Only the lines that include "list" should be copied from the data below.

▸ **Supplied records**
------------------------

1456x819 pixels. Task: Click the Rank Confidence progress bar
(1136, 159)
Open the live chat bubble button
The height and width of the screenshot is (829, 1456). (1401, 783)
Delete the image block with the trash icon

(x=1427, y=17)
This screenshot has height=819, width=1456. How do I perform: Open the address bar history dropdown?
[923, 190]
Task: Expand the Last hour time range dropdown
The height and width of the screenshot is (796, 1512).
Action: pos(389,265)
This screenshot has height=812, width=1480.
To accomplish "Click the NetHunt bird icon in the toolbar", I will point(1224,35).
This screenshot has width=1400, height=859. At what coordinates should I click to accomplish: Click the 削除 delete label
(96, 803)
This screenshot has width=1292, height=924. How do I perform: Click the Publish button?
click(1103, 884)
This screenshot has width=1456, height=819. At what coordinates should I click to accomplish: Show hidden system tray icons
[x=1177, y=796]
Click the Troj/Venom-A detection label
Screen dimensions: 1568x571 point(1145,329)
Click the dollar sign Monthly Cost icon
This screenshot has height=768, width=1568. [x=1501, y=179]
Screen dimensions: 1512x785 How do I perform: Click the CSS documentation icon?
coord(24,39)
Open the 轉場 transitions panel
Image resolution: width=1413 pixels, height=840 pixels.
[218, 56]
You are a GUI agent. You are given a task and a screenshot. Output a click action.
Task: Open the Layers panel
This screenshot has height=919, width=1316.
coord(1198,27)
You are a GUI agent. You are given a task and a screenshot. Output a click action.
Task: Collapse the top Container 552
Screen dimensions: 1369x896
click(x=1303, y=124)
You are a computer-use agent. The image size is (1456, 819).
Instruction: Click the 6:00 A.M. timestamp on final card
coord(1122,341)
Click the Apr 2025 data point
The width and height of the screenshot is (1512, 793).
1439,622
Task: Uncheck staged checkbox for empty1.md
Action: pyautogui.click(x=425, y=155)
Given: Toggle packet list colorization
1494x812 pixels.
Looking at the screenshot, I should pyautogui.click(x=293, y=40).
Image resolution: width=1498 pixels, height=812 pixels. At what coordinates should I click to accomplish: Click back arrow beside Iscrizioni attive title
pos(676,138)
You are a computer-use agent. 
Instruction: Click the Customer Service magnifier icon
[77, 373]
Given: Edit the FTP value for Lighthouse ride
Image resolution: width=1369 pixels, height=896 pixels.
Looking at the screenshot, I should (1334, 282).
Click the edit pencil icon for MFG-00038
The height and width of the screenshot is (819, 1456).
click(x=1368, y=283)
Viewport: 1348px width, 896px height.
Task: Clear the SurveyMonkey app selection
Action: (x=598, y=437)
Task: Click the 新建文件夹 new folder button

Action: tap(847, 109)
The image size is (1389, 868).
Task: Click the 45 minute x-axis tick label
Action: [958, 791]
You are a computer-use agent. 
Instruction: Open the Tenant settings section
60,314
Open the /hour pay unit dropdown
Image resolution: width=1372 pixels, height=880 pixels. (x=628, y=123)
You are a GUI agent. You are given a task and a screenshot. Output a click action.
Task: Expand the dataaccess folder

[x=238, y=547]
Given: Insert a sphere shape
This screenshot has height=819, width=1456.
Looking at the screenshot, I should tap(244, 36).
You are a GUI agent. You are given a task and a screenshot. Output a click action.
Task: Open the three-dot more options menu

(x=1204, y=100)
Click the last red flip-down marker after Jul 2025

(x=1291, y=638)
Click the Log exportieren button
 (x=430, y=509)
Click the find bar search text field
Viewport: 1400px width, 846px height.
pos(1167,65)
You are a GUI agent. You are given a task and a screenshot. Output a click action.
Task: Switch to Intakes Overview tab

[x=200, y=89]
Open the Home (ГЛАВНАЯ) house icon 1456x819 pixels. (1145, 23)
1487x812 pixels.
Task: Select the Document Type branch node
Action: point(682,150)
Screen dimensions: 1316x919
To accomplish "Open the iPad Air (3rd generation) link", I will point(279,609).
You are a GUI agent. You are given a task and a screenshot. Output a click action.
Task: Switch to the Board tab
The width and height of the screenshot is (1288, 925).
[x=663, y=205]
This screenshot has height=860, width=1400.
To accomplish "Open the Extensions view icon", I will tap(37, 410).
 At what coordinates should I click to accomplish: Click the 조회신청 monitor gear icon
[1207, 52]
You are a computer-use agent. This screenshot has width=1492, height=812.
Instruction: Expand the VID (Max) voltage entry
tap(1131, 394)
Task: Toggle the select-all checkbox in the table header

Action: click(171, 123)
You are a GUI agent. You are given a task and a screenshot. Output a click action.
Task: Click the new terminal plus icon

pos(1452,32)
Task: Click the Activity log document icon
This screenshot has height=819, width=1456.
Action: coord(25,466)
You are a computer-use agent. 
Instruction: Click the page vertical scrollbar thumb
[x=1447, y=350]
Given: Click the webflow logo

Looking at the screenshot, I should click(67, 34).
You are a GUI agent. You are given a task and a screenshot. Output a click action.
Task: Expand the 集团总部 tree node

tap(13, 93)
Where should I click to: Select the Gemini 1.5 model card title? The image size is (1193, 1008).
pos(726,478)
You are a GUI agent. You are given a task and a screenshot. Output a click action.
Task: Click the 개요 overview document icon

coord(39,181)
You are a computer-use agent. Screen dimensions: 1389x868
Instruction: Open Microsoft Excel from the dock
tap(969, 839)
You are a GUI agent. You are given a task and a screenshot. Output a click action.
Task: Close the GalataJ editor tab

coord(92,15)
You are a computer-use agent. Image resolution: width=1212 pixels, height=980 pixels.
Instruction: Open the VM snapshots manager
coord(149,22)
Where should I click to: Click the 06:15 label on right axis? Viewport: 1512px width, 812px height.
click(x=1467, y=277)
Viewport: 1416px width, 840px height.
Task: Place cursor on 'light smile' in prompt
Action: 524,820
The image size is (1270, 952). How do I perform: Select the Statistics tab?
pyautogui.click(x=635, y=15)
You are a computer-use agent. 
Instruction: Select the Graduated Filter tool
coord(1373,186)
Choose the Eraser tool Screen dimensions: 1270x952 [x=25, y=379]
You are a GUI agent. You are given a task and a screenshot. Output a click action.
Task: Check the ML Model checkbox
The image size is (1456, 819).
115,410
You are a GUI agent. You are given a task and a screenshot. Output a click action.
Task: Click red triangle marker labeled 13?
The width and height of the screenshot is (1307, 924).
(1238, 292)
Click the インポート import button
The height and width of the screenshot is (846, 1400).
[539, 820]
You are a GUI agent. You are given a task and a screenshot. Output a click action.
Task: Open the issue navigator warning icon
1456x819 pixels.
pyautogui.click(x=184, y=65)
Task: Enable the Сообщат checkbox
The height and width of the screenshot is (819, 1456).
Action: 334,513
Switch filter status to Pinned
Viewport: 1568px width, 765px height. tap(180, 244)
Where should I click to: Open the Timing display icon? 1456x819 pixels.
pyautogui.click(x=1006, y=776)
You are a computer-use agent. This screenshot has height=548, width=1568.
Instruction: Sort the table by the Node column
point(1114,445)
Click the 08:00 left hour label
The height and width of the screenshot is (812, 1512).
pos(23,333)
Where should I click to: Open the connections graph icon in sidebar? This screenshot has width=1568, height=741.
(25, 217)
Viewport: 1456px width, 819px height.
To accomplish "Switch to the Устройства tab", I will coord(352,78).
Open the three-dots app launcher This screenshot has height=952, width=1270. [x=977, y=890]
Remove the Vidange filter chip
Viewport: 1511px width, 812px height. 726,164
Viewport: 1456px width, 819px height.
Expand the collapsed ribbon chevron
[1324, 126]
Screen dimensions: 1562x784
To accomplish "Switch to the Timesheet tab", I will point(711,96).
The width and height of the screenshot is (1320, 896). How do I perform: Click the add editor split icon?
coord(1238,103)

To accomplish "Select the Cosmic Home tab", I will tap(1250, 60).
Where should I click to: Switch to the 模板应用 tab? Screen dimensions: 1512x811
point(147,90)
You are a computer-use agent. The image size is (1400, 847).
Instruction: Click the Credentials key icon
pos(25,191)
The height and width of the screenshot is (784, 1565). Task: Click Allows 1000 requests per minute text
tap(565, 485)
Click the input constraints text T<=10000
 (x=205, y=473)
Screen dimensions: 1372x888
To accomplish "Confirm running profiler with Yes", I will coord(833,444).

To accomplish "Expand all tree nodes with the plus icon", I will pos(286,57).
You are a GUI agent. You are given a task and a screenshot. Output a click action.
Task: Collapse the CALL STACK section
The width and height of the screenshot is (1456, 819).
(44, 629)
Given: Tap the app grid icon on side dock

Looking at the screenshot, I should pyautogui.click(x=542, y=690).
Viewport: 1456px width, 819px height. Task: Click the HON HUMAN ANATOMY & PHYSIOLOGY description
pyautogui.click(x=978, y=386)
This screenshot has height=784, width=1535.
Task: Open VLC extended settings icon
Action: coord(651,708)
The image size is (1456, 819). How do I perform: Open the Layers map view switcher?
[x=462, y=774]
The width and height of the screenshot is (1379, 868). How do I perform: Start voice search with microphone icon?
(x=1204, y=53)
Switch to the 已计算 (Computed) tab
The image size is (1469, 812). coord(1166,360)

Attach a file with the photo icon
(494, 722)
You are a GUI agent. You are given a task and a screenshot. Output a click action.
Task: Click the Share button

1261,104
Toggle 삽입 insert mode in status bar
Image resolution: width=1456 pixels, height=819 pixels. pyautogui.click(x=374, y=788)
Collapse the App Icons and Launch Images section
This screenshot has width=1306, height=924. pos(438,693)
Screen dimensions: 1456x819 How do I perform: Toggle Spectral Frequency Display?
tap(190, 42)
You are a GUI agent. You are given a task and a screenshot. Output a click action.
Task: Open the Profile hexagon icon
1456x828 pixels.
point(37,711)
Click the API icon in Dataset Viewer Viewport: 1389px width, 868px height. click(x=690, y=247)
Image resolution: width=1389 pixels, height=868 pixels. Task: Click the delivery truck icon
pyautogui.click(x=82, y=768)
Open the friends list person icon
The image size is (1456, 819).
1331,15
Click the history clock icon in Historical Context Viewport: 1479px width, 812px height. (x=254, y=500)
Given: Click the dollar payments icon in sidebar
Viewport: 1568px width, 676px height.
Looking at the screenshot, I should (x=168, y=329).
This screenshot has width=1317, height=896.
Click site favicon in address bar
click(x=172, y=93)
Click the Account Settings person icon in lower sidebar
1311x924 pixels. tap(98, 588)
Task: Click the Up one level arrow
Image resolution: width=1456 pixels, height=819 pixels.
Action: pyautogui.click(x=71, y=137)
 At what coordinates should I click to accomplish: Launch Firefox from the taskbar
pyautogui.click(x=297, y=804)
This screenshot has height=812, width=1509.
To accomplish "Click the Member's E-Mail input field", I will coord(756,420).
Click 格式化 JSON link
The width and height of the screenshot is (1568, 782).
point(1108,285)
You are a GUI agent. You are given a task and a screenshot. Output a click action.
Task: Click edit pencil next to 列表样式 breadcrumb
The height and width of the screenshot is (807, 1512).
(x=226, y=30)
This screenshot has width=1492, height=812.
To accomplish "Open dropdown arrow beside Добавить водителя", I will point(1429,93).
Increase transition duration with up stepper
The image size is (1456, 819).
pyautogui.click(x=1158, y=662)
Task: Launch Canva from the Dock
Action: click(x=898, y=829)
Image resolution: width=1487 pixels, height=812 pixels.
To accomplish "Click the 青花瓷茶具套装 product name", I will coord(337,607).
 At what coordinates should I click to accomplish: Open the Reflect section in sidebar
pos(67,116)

------------------------

▸ **Reply to the task**
Given: Toggle packet list colorization
Open the friends list person icon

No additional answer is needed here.